Aon’s and Willis Towers Watson’s (WTW) negotiations with competition and antitrust authorities around the world continue, with the latest reports suggesting that the US Antitrust Division of the Department of Justice has specific demands for divestitures.
After the news began to break recently on the remedy proposal to the European Commission competition department, which recent reports suggest includes a reasonably meaningful amount of divestitures, it’s to be expected that this will now spread, with other countries competition authorities likely to make their own demands.
According to sources, the United States government’s demands of the merger parties are not as onerous as perhaps expected.
When we last reported on the $30 billion proposed combination of Aon and Willis Towers Watson (WTW) it was when the European Commission extended their deadline for a decision on the merger and detailed some of the remedy proposals made to the EC for divestitures from insurance and reinsurance broking units at WTW.
More details on the divestiture package for the EC, a remedy proposal from Aon, are now available and as expected it includes: reinsurance unit Willis Re; a number of WTW European broking units including Gras Savoye in France, Dutch, German and Spanish entities; specific WTW units in FinPro and cyber in the UK; as well as rumours that other countries broking units could be included (Italy, Poland and Portugal); while aerospace manufacturing and space broking teams could also be on the block; and the retirement benefits business of Aon in Germany is also said another potential divestiture.

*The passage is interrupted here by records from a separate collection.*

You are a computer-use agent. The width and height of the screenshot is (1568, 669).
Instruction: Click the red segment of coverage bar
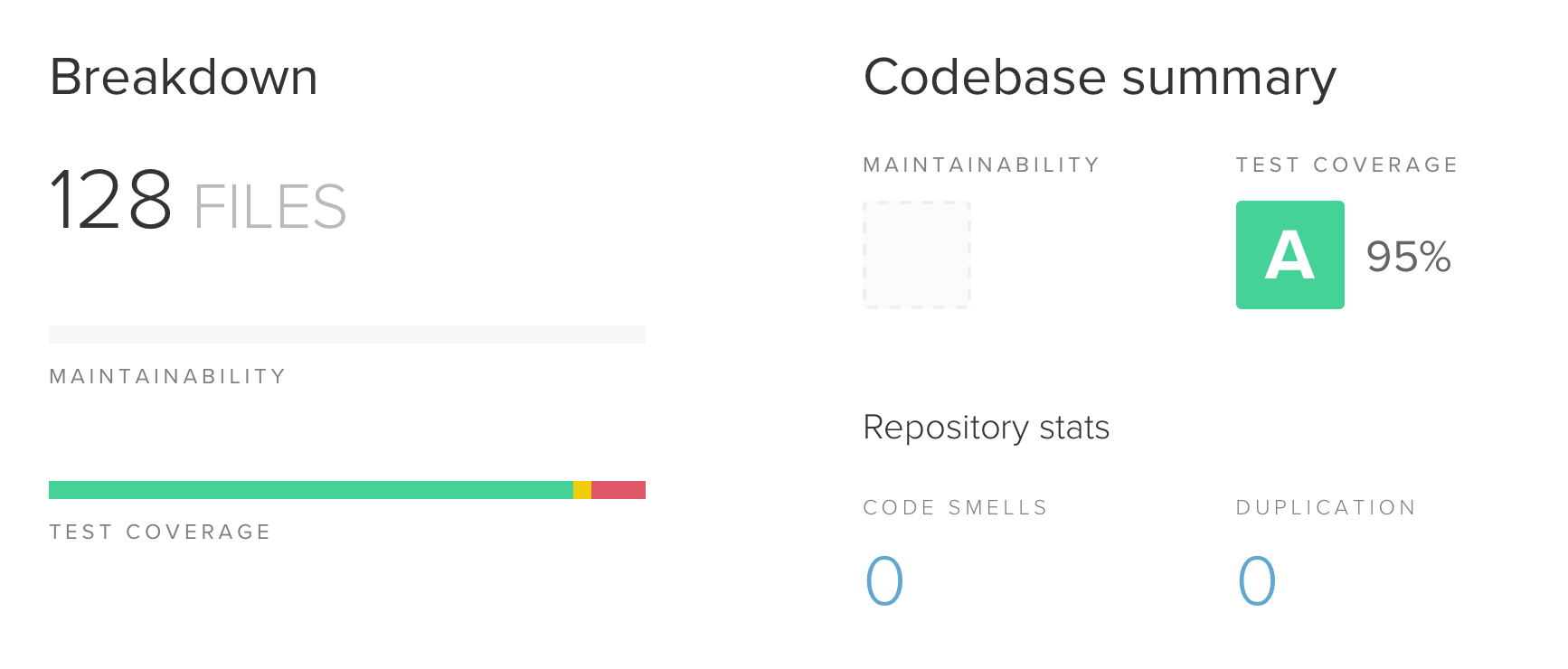point(619,488)
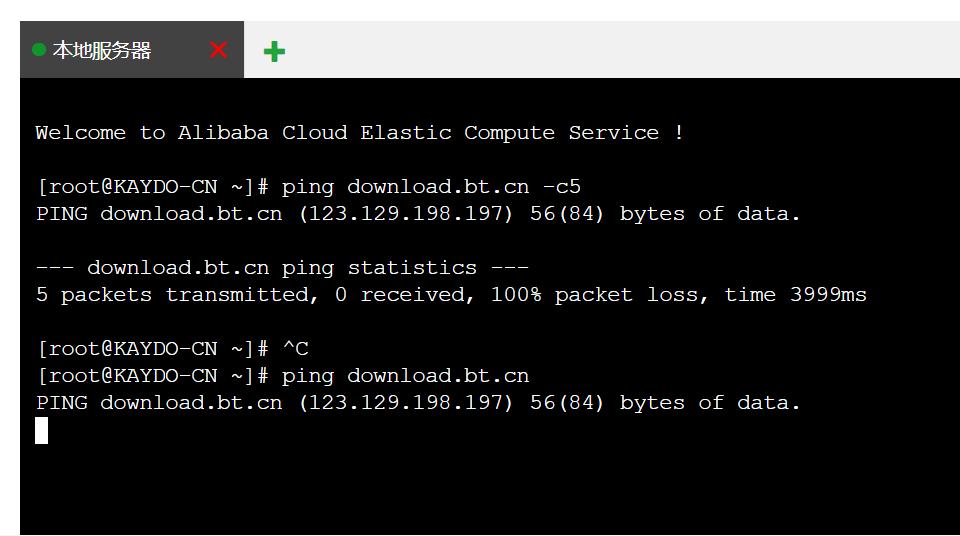Click the ^C interrupt line
Viewport: 960px width, 536px height.
(x=173, y=349)
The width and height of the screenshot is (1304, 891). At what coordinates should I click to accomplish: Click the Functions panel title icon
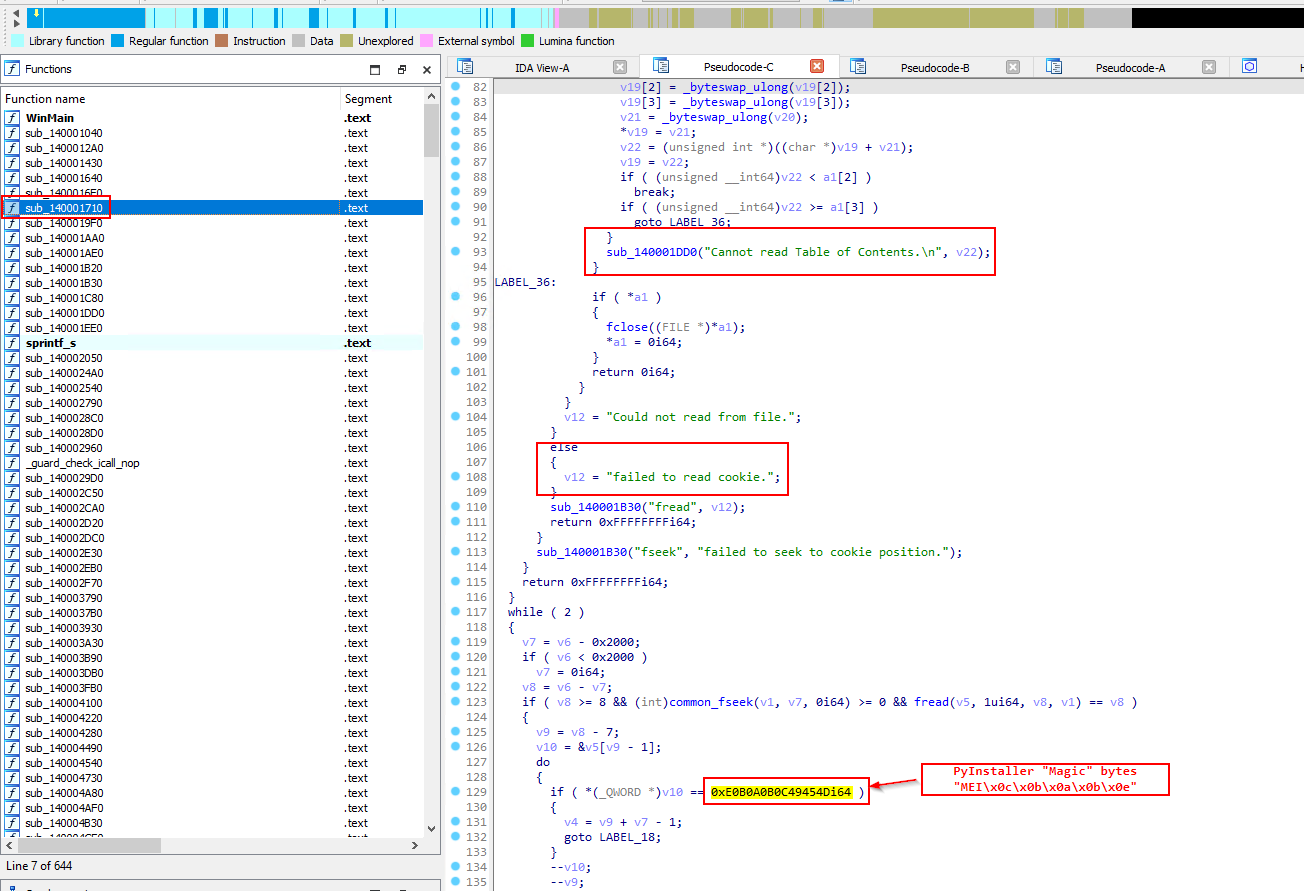12,69
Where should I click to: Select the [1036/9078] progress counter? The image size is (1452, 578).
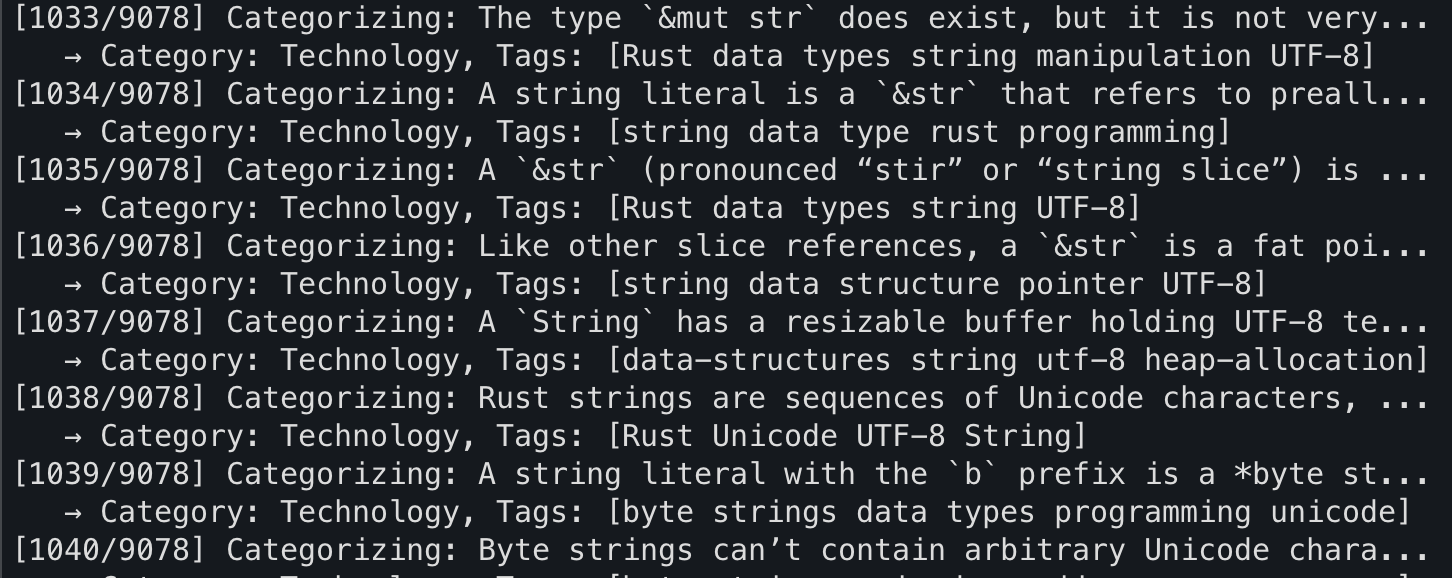coord(109,246)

It’s widely reported that broking group Gallagher is already in discussions, or at least engaged, on the potential to acquire some of the package of remedies from the EC, as too are said to be Howden, Lockton, McGill and possibly others, all kicking the tires to explore what might make sense to acquire.
Investment banking sources said that the US DOJ has laid out some divestiture demands too.
These are said to include WTW Corporate Risk & Broking units in San Francisco, Houston and Miami, as well as the WTW broking business in Bermuda.
These US DOJ divestitures would get nowhere near to the merger cap, so it does seem to us that the US antitrust authorities demands may come on the heels of the EC and also be dependent on that package also being accepted by the merger parties Aon and WTW.
Previously it had been rumoured that the US DOJ would demand the sale of reinsurance broking unit Willis Re, but that isn’t reported to be included in that regulators package.
Which suggests that what we may now see is, negotiations with the EC and potential acquirers over the remedy and divestiture package proceeding first, with the US next, and then perhaps other countries competition authorities set to also chime in with their additional and region specific demands
So that would mean the EC’s package will be the largest and most meaningful divestiture of business, which makes sense given the order these things tend to run in and fits with reinsurance broker Willis Re being included there.
The EC remedy package is said in market testing, with interest and feedback also being elicited from potential acquirers of these businesses and units.
It’s possible the package may need some tweaking to get approved, but the important thing for Aon is that progress is now being rapidly made, which could speed this to a resolution.
Analysts remain convinced that Aon will do what is necessary to close the deal, within reason and that closing sooner rather than later remains its goal.
Due to the time-frame remaining, specialist antitrust and competition issues focused publisher The Capitol Forum has suggested that if the EC still has any objections to the remedy proposal it may need to raise a statement of objections by May 12th, to keep in line with the now July 12th EC review deadline.